Sweet Briar College will present a lecture by Jon Grinspan, curator of political history at the Smithsonian’s National Museum of American History, at 7 p.m. Tuesday, March 21, in the Fitness and Athletics Center’s 1948 Theater.
Jon Grinspan’s debut, published in 2016, is available on Amazon.
Free and open to the public, “The Virgin Vote: When Young People Used to Vote, and How They Can Again” is sponsored by the College’s anthropology program and the Lectures and Events Committee. The talk will be followed by a dessert reception. Grinspan will also have lunch that day at the Sweet Briar Museum with anyone who is interested.
Debbie Durham, a professor of anthropology and organizer of the event, is excited to host Grinspan — particularly because his talk will combine several areas in the liberal arts.
“We will have students from arts management, history, government and, of course, anthropology and archaeology,” Durham said. “It’s a fantastic opportunity to pull all of them together out of their separate majors.”
According to his bio
on the National Museum of American History’s website, Grinspan’s work explores the “reciprocal relationship between politics and popular culture in American history.”
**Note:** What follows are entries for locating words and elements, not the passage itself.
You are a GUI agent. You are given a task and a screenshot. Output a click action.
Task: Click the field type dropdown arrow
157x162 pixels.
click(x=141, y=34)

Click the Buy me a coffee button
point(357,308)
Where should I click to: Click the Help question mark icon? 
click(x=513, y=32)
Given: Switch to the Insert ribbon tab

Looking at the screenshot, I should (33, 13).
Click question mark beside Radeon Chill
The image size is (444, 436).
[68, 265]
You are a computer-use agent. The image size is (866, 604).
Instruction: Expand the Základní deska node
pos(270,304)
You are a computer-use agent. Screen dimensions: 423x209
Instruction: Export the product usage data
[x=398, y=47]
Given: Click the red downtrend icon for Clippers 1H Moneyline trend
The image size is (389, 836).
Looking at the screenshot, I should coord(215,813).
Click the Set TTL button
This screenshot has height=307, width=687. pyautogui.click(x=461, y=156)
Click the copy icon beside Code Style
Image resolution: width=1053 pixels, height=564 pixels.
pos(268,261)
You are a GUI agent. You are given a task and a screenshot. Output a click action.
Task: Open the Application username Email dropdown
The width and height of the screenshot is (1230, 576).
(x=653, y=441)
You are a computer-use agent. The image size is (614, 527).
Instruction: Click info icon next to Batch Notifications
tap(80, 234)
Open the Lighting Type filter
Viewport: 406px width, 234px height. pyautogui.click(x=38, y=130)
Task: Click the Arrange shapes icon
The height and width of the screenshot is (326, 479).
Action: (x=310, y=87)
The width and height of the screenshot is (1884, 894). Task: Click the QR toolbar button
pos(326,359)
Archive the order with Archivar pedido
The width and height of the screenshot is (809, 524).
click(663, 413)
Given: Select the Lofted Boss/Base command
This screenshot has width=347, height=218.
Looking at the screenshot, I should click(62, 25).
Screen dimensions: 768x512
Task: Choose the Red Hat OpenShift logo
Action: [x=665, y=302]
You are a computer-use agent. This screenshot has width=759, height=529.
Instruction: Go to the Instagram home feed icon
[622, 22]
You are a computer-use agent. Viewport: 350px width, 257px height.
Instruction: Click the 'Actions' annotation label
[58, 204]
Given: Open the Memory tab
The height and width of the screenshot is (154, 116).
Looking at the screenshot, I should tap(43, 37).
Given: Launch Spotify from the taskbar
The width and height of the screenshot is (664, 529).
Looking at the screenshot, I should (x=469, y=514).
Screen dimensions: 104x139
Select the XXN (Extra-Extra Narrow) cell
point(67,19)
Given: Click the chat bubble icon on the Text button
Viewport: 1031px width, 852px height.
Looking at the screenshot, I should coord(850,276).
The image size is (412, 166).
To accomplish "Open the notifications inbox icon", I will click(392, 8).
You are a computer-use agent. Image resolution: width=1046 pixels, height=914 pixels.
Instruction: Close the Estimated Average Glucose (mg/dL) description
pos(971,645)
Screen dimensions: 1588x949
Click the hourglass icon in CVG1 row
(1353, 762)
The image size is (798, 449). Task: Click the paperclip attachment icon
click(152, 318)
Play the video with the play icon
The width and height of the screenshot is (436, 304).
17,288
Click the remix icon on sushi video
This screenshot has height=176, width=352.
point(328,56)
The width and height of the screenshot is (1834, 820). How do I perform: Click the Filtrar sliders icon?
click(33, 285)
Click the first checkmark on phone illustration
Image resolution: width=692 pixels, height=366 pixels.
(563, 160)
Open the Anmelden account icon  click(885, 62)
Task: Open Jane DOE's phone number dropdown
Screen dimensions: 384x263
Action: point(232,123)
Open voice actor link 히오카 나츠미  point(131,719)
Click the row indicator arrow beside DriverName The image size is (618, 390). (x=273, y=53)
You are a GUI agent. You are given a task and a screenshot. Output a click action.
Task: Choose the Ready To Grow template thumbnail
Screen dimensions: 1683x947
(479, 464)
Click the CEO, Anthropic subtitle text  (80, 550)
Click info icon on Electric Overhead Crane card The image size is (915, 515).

In his first book, “The Virgin Vote: How Young Americans Made Democracy Social, Politics Personal, and Voting Popular in the Nineteenth Century,” Grinspan “uncovers a forgotten era when young men and women fueled American democracy,” according to the website.
Grinspan is currently researching a second book on the struggle for control of American politics between the end of the Civil War and the beginning of the 20th century. He also works on a variety of other subjects — “from Civil War coffee to young people’s courtships to political rioting in 19th-century America” — and has written for the New York Times and The Atlantic, among others.
He holds a bachelor’s degree from Sarah Lawrence College and a master’s and Ph.D. in history from the University of Virginia.